In 2004, Santorum, then Pennsylvania’s junior Republican
Senator, famously supported Arlen Specter for re-nomination over
the conservative Pat Toomey. To anyone paying attention in the day,
it was crystal clear that Specter, if re-elected, would be the
chairman of the Senate Judiciary Committee, a longtime goal of the
one-time Philadelphia District Attorney. Toomey, a businessman,
would not only be a freshman if elected, he wouldn’t be sitting on
the Judiciary Committee.
The dilemma for Pennsylvania Republicans was clear. While
Specter had angered many with his treatment of Reagan nominee
Robert Bork, he had rallied in 1991 to a strong defense of Clarence
Thomas. In his typical prosecutorial style Specter had shredded
Anita Hill’s out-of-the blue accusations, grimly assessing her
testimony as “flat out perjury.” Seven years later, then-Senator
and now Vice President Joe Biden admitted to Specter (as Specter
recounts in his memoirs) that “It was clear to me from the way she
was answering the questions, she was lying.” In the end, his
accuser’s credibility in tatters thanks to Specter, Thomas was
confirmed. One year later, in 1992, Specter almost lost his
re-election bid at to a liberal feminist Democratic nominee because
of it.
As conservative Pennsylvania Republicans watched the
Specter-Toomey race unfold in the spring of 2004, there was a
decided knowledge of what lay just over the horizon. With a
re-elected George Bush, and Arlen Specter wielding the gavel of the
Senate Judiciary Committee, the expected vacancies on the Supreme
Court could in fact install younger conservative Justices who would
be able to join conservatives Thomas and Scalia on the bench. The
impact of a Court with a re-invigorated conservative wing was
incalculable. Santorum, at considerable risk to his own Senate seat
and after confronting Specter on the subject, endorsed his senior
colleague. Two years later, Santorum did pay the price. His famous
18-point loss came at the hands of not just angry
liberals but angry Toomey supporters seeking revenge.
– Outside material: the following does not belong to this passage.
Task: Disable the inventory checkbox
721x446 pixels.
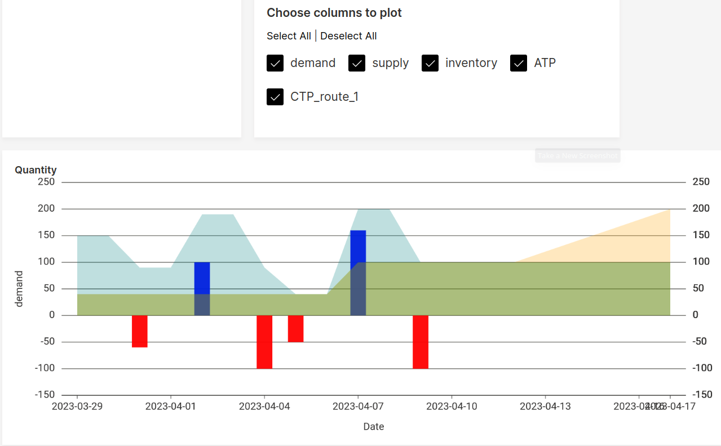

But just as expected, those Court vacancies did appear.
The conservative pressure on the Bush White House was so intense
that when a second vacancy appeared before the first had even been
filled, Bush moved Associate Justice nominee John Roberts up to the
suddenly open Chief Justice spot — and then sought to fill the
vacant Sandra Day O’Connor seat with his untested White House
Counsel Harriet Miers. There was an abrupt, heated rebellion in the
ranks. Miers was withdrawn and the Third Circuit’s Samuel Alito
became the nominee.
Specter did as promised, skillfully wielding the gavel,
barking back at an aggressive Ted Kennedy — and getting both
Roberts and Alito confirmed. Where to this moment the two sit as a
solid core of the conservative majority on the Court.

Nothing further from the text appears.